* Description of the task *
Beginning with the line that mentions "The width and", reproduce every line through the last line of the entries, exactly, and only those.

* Extracted material *
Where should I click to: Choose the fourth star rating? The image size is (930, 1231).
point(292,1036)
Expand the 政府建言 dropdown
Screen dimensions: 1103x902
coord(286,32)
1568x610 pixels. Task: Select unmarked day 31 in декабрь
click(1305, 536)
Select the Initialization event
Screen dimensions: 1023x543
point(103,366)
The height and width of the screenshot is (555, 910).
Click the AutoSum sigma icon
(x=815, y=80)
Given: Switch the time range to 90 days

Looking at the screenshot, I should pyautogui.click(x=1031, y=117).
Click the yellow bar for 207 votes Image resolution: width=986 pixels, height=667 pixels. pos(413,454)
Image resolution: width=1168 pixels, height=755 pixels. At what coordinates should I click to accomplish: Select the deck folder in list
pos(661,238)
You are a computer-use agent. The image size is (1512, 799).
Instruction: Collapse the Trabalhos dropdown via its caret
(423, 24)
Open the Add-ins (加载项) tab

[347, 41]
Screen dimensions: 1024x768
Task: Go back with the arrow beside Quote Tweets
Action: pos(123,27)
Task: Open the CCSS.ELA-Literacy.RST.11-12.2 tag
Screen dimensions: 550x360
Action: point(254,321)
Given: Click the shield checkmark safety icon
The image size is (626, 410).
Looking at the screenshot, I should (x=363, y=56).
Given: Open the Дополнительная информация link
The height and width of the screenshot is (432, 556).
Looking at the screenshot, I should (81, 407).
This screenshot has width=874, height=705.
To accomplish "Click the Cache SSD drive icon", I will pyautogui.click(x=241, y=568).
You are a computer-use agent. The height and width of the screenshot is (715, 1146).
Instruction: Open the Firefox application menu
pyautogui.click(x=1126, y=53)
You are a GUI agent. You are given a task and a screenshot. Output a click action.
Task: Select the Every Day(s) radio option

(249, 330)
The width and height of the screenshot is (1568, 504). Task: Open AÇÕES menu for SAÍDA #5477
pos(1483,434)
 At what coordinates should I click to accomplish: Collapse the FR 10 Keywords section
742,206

* Response for this exercise *
The width and height of the screenshot is (1568, 504). Task: Open AÇÕES menu for SAÍDA #5477
pos(1483,434)
 At what coordinates should I click to accomplish: Collapse the FR 10 Keywords section
742,206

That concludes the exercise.